Ben continued to stare out the window. Rows of dilapidated shacks lined the unpaved roads, and the mounting clouds seemed to draw a dark curtain over them, as if to shield them from his eyes.
FOURTEEN
The first thunder could be heard rolling in from the north by the time Ben made it back to headquarters. Dozens of squad cars surrounded the area, and police barricades seemed to sprout up at every corner. Lines of young Negroes were being funneled into the underground garage, while still others were being moved to the large parking lot which spread out, flat and gray, behind City Hall.
Ben parked across the street, then walked up the stairs and into the building. He could see Luther sitting nervously in the Chief’s outer office. He looked as if he had been summoned to his own execution, and Ben hurried up the stairs to the detective bullpen before he could be spotted.
Even before he walked through the double doors of the bullpen, he could hear loud voices coming from the room. The loudest one belonged to Breedlove, and when he walked into the room, he was not surprised to find Daniels standing alongside him. A tall slender Negro stood quietly between them, his eyes glaring straight ahead while they screamed at him.
‘You’re going to keep these fucking kids out of this!’ Breedlove yelled.
The young man did not move. His eyes remained calm, his face utterly expressionless.
‘Did you hear me!’ Breedlove demanded.
‘We have a constitutional right to demonstrate,’ the young man said coolly.
‘You don’t have shit!’ Breedlove shouted. He stepped in front of the man and shoved him backward, pressing him against the wall. ‘You hear me, Coggins? Huh? You hear me, Leroy?’
‘The constitutional rights of the United States apply to the children of the United States,’ Coggins intoned.
‘Bullshit!’ Breedlove shouted. ‘Bullshit on your fucking rights.’
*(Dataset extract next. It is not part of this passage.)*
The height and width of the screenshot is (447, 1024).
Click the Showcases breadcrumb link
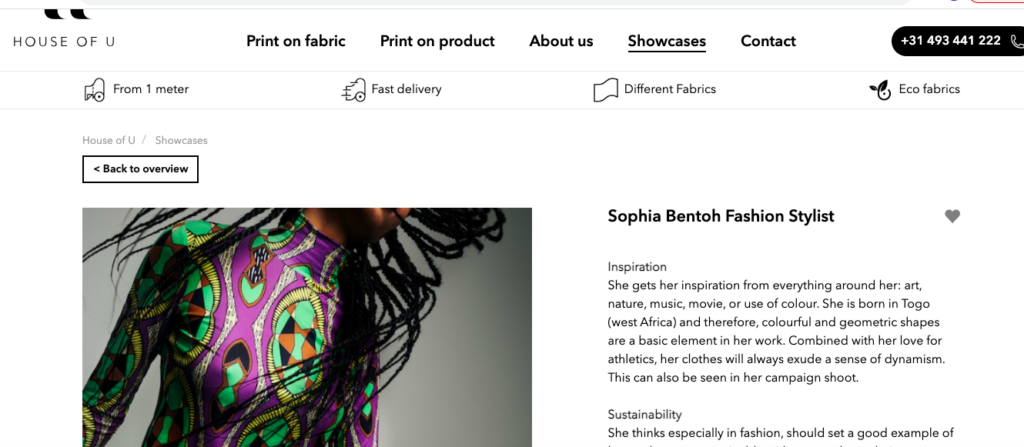point(181,140)
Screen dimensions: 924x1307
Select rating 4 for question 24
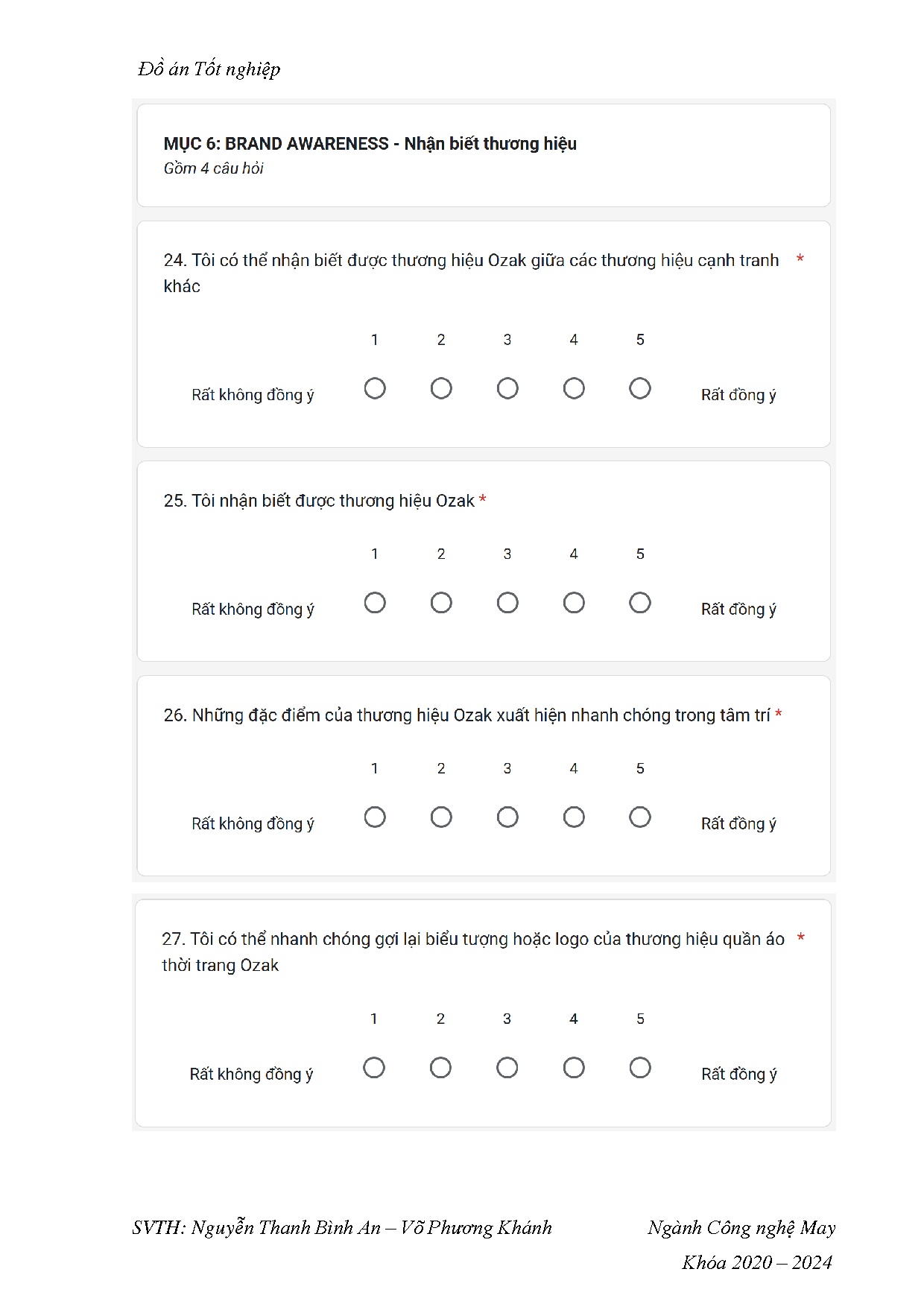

Daniels laughed slightly, then stepped forward, pressing his face near Coggins. ‘You know what kind of shit these kids could get caught up in if you keep using them, Leroy?’
‘They are demonstrating for their constitutional rights,’ Coggins said. ‘Sacrifices must be made.’
‘You want them dead, Leroy?’ Daniels asked. ‘You want them shot down in the streets?’
‘They’ll be blood and hair all over the place if this keeps up!’ Breedlove screamed.
Coggins closed his eyes wearily. ‘I came up here to discuss having the children you have gathered in the parking lot – probably more than a hundred of them – to discuss bringing them inside before it begins to rain.’